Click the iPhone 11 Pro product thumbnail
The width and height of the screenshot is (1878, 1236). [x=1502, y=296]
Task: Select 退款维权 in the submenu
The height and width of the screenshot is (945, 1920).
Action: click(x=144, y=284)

---

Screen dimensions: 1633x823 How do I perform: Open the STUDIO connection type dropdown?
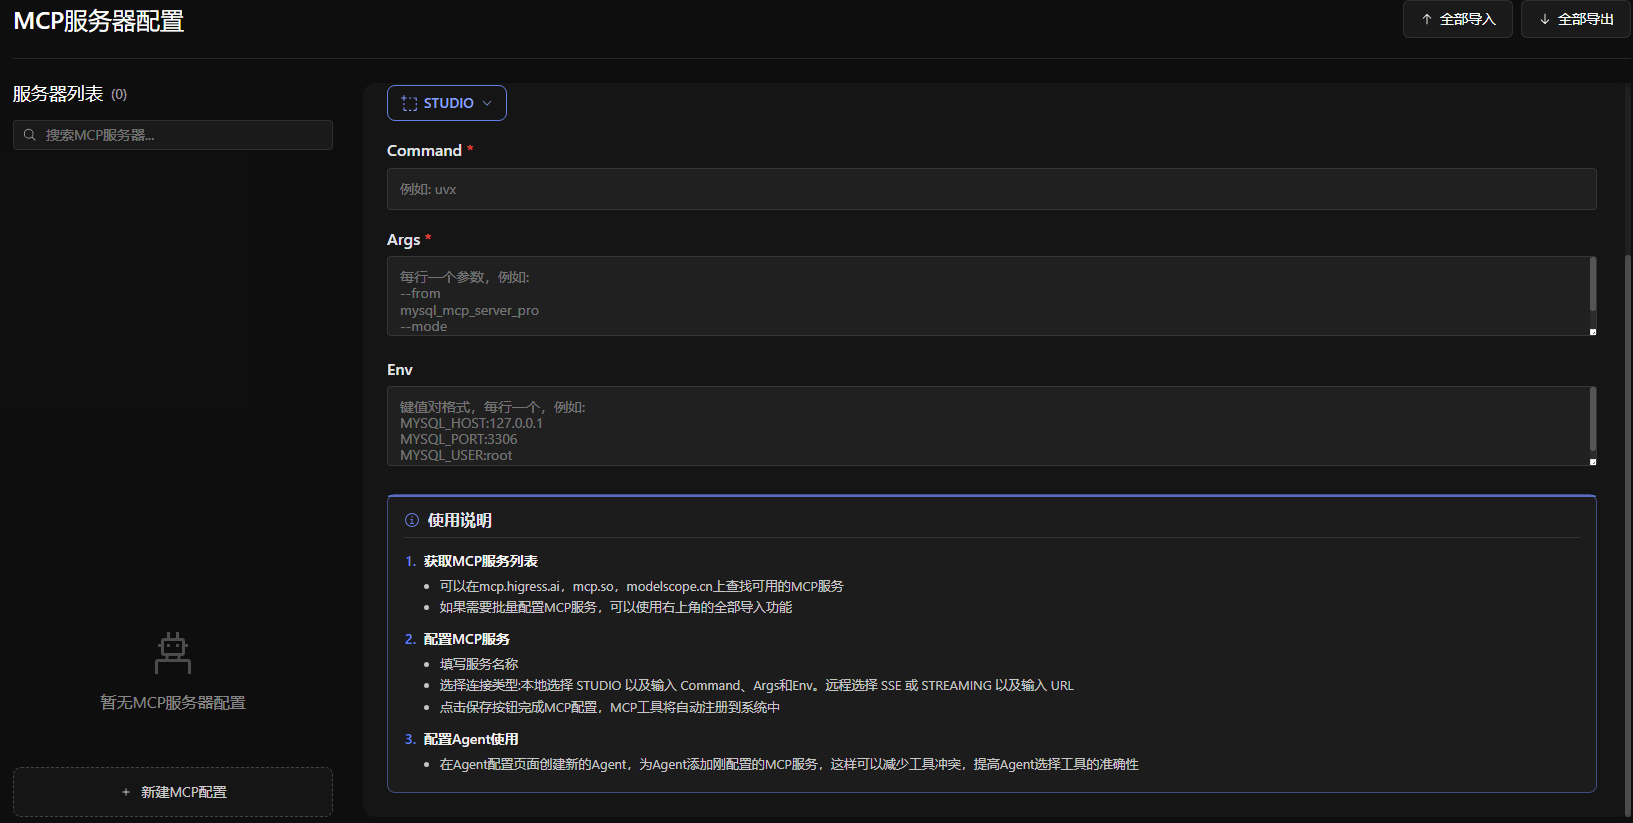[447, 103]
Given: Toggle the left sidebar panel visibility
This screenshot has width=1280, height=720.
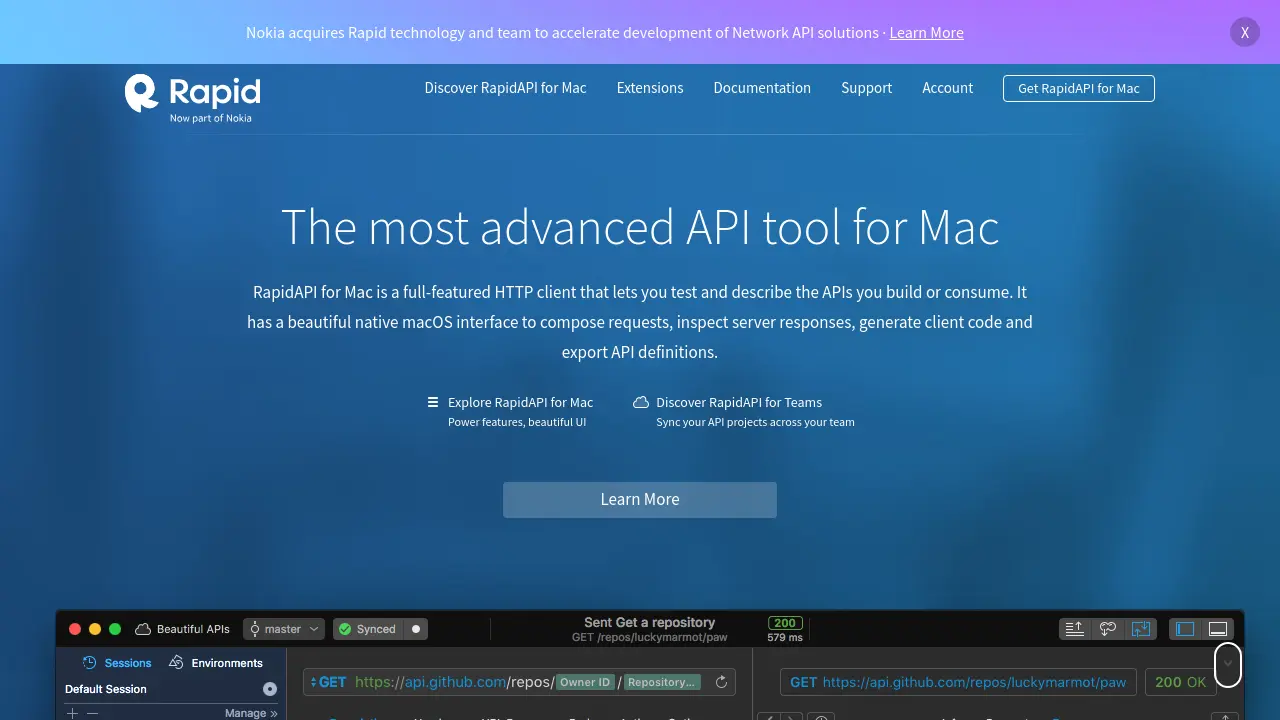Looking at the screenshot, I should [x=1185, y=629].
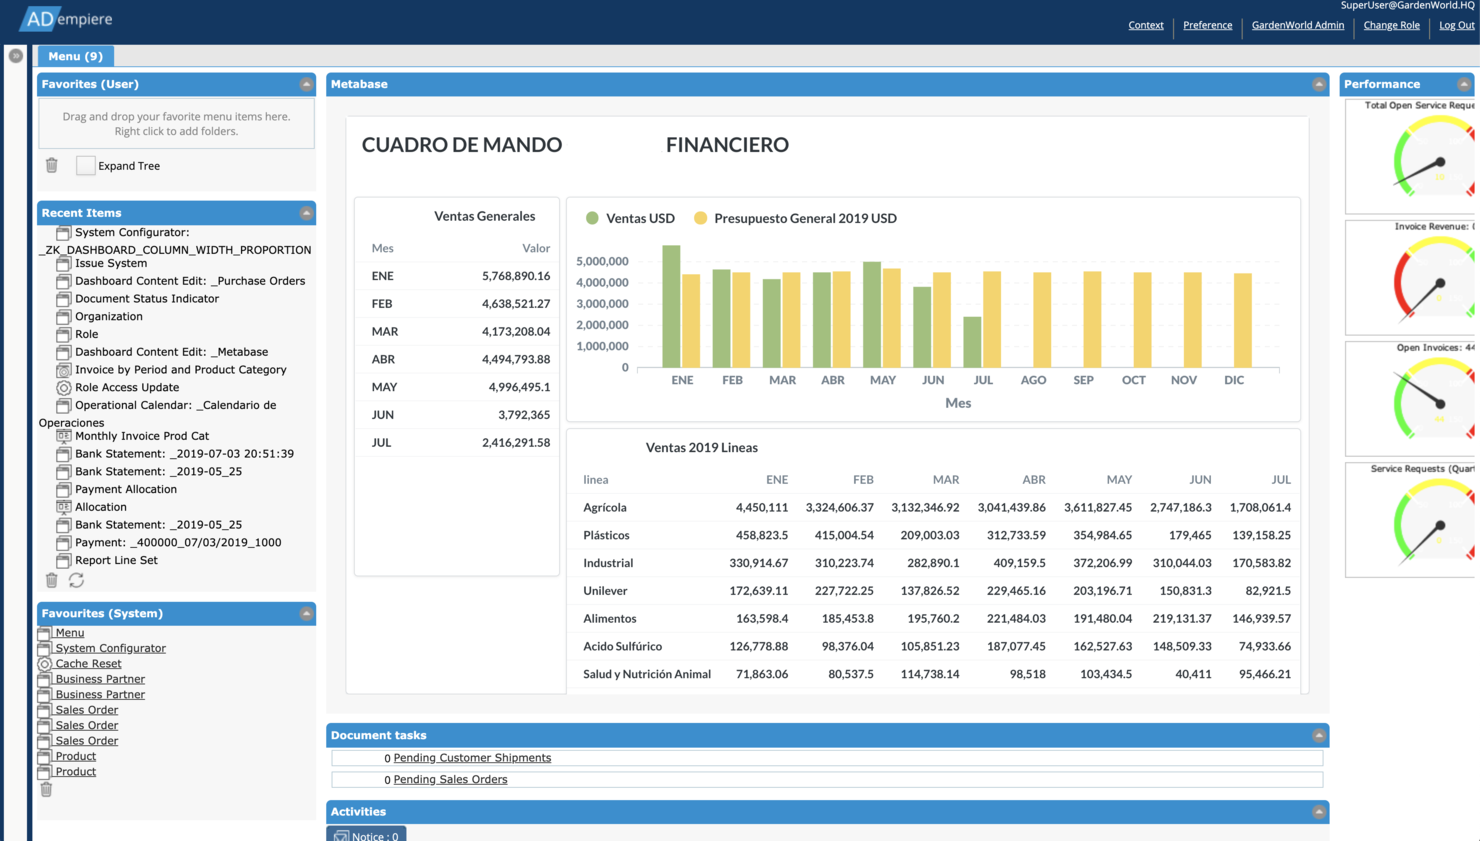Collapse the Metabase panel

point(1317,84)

--

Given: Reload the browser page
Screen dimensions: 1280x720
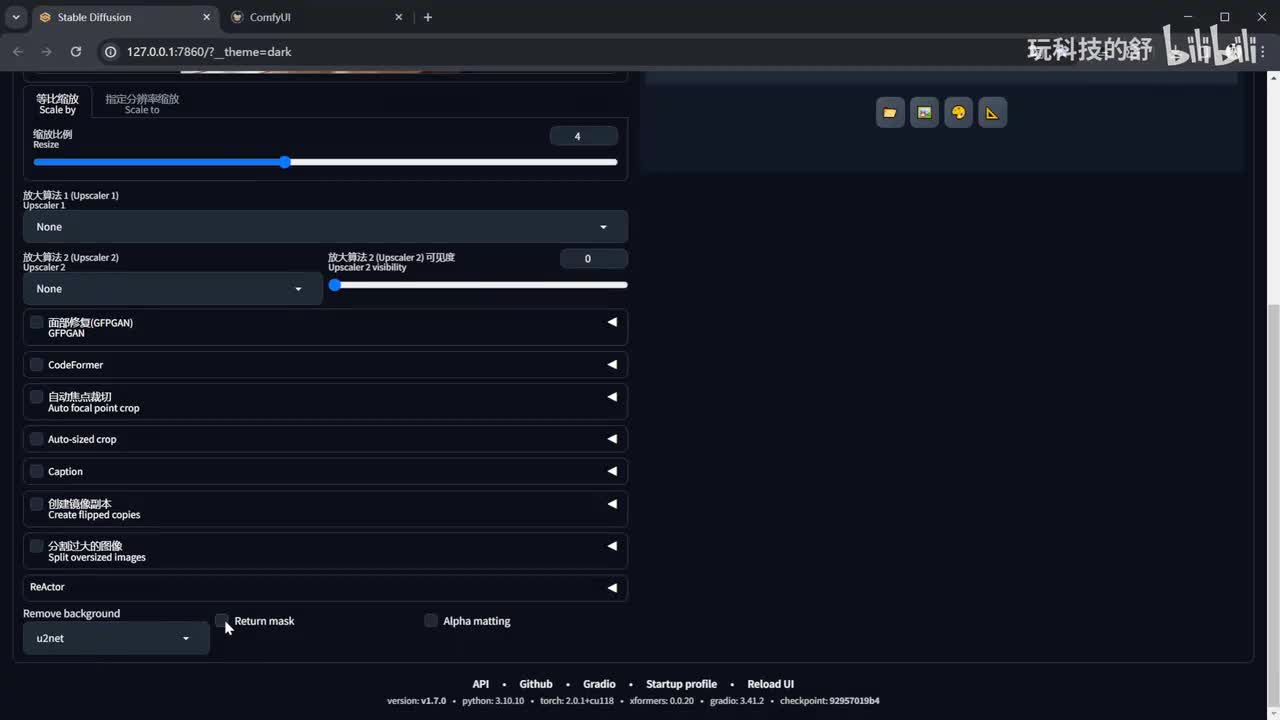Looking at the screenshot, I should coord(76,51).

TRY IT
Work out how many lines in the entries hold the string "Given". Your answer should consist solely of that number.

RESULT BELOW
2